### WHAT THE TASK ASKS
Reproduce every entry exactly as shown.

··· AVAILABLE DATA ···

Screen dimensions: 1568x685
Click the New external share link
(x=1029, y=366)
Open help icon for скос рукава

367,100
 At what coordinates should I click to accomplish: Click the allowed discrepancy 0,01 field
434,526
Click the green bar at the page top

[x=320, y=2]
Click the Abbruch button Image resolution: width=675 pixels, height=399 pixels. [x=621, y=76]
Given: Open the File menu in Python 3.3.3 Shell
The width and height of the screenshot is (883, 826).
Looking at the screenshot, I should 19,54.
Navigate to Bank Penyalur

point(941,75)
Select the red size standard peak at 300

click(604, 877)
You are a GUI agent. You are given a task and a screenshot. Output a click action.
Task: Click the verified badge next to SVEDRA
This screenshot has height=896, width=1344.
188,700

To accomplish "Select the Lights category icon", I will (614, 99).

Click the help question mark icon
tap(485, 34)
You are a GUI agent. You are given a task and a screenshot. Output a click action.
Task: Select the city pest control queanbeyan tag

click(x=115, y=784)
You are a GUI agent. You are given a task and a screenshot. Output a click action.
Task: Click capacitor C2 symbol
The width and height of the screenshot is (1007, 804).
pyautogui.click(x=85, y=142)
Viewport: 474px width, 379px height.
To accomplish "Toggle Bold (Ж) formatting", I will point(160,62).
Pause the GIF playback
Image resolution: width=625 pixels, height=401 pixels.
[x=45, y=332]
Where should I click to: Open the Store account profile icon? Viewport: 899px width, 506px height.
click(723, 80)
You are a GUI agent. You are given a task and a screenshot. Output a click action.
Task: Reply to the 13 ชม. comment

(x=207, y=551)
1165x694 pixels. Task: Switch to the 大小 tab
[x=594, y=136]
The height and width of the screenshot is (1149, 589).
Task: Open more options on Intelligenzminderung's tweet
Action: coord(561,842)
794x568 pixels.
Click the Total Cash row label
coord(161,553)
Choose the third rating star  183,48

···

### TASK OUTPUT
Screen dimensions: 1568x685
Click the New external share link
(x=1029, y=366)
Open help icon for скос рукава

367,100
 At what coordinates should I click to accomplish: Click the allowed discrepancy 0,01 field
434,526
Click the green bar at the page top

[x=320, y=2]
Click the Abbruch button Image resolution: width=675 pixels, height=399 pixels. [x=621, y=76]
Given: Open the File menu in Python 3.3.3 Shell
The width and height of the screenshot is (883, 826).
Looking at the screenshot, I should 19,54.
Navigate to Bank Penyalur

point(941,75)
Select the red size standard peak at 300

click(604, 877)
You are a GUI agent. You are given a task and a screenshot. Output a click action.
Task: Click the verified badge next to SVEDRA
This screenshot has height=896, width=1344.
188,700

To accomplish "Select the Lights category icon", I will (614, 99).

Click the help question mark icon
tap(485, 34)
You are a GUI agent. You are given a task and a screenshot. Output a click action.
Task: Select the city pest control queanbeyan tag

click(x=115, y=784)
You are a GUI agent. You are given a task and a screenshot. Output a click action.
Task: Click capacitor C2 symbol
The width and height of the screenshot is (1007, 804).
pyautogui.click(x=85, y=142)
Viewport: 474px width, 379px height.
To accomplish "Toggle Bold (Ж) formatting", I will point(160,62).
Pause the GIF playback
Image resolution: width=625 pixels, height=401 pixels.
[x=45, y=332]
Where should I click to: Open the Store account profile icon? Viewport: 899px width, 506px height.
click(723, 80)
You are a GUI agent. You are given a task and a screenshot. Output a click action.
Task: Reply to the 13 ชม. comment

(x=207, y=551)
1165x694 pixels. Task: Switch to the 大小 tab
[x=594, y=136]
The height and width of the screenshot is (1149, 589).
Task: Open more options on Intelligenzminderung's tweet
Action: coord(561,842)
794x568 pixels.
Click the Total Cash row label
coord(161,553)
Choose the third rating star  183,48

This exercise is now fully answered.